One of the hardest things about making a film based on a play is trying to adjust the dialogue so that it doesn’t look like a play. Unfortunately CONVICTS doesn’t do this sufficiently enough. Early scenes in the film have actors standing stiffly, like they were hitting their marks on stage, and speaking in that “just a little too loud” voice you need to project from the stage. Also, despite the great cast, the film has the look and feel of a made-for-television movie. In fact, considering that I can’t find a proper MPAA Rating for the film anywhere, I wonder if it wasn’t in fact sent down that road. Director Masterson, who also helmed Foote’s THE TRIP TO BOUNTIFUL, captures the scenery and period detail well. Foote, who won Oscars for his scripts for TO KILL A MOCKINGBIRD and TENDER MERCIES (both which, incidentally, featured Duvall – he made his screen debut in TO KILL A MOCKINGBIRD and won the Oscar for Best Actor for TENDER MERCIES) is one of this generations best writers and the words here flow out of the actor’s mouths like water.

Robert Duvall in Convicts

And what great mouths they are. I’ve often referred to Duvall as possibly the greatest film actor EVER and he does nothing here to prove me wrong. Jones is also strong, getting the best of the monologues here. Haas is also quite good, conveying that uneasy time in life when you grow from a child to a teenager in what seems like the blink of an eye. Supporting work by Starletta Dupois as Ben’s wife, Starla and Carlin Glynn as Asa, Ben’s main co-worker, is also strong.

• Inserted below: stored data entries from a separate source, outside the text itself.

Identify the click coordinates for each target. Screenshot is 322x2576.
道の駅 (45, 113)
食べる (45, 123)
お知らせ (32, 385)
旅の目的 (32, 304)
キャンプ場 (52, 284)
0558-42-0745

All in all, CONVICTS is a quiet, entertaining film that somehow got put on a shelf. I recommend you take it down and give it a watch.


Video: Presented in its original 1:85.1 aspect ratio, the film transfer is sharp, though the colors a muted. Again, I wonder if this was originally meant for television.

Audio: The English soundtrack is available in DTS-HD Master Audio 2.0 and is well mixed. The dialogue is delivered clearly and the background sounds, especially the inhabitants of the Texas Gulf Coast, never interfere.

The only extra is a :30 second trailer.